The Mescalero with the officer’s coat had something else. Hondo stooped and pulled it from the pocket. The guidon of Company C, trampled, dusty, and bloody.
He stepped into the leather and moved off, riding with caution. There was a faint stirring in the grass now, and there was a smell of dampness in the air. Sam moved far out on the flank, trotting with his head up, knowing the danger.
Then he saw the buzzards. They were low down over a distant hill. He put the lineback into a trot, and then, turning in the saddle, he looked back. Only the long grass moved, only the distant hills lined the horizon.
He inhaled deeply, liking the cool, fresh air. He rode down into the long valley down which the Apaches had come.
At least eighty warriors, likely more. Davis had been outnumbered two to one. He puckered his brow. The Indians had been moving right along, not like men going into battle.
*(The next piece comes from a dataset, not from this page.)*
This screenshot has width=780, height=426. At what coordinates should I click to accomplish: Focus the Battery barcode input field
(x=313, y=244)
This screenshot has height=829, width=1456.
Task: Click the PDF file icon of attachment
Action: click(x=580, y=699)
The first thing he saw was a dead pony. He drew up, scanning the ground. He counted nine more, moved ahead, and saw too many to count. There was blood on the grass where men had fallen. He saw a spot of white. It was a dead trooper, stripped and mutilated.
Swinging right into the hills, he saw several brass cartridge cases. Two, three men here. He saw it then. Ambush. Not by the Indians, but by Lieutenant Davis and Company C. And they had hit hard at the moving Apaches.
On the opposite hill, toward which the Apaches had fled for shelter, he saw more horses and several spots of white.
Atop the hill he drew up, looking around. He saw all that remained of Company C, the naked bodies of the dead, fallen in their blood and their glory as fighting men should. Some were scalped, many were not.
Lieutenant Davis had been shot three times, twice through the body, then a finishing shot through the head. His body was not mutilated. Neither was that of big Clanahan, lying close by.
They had died together, the lieutenant and the malcontent.
Nearby lay a broken whisky bottle. Hondo Lane rolled a smoke and lit it, knowing what had happened here. That bottle had belonged to Davis, and at the end he must have given it to Clanahan. Hondo could picture the scene…the lieutenant giving the bottle to the man he had several times sent to the guardhouse for drunken brawling, but a man who died well beside an officer he understood.
He drew deep on the cigarette. This was no place to stop. Yet he hesitated, looking for the one man who should be here. He saw him then, some thirty yards away.
Old Pete Britton had outlasted them all. That was evident from the scattered shells around his body. Despite the Apache’s need for weapons, the two rifles he had used were not taken. His body was unmutilated. These were signs of respect paid by the Apaches to a fighting man.
Judging by the signs, the old man must have held out at least an hour longer than the others. On his hard old face there was a taunting, wolfish grin. He had defeated his ancient fears of loneliness, sickness, and poverty.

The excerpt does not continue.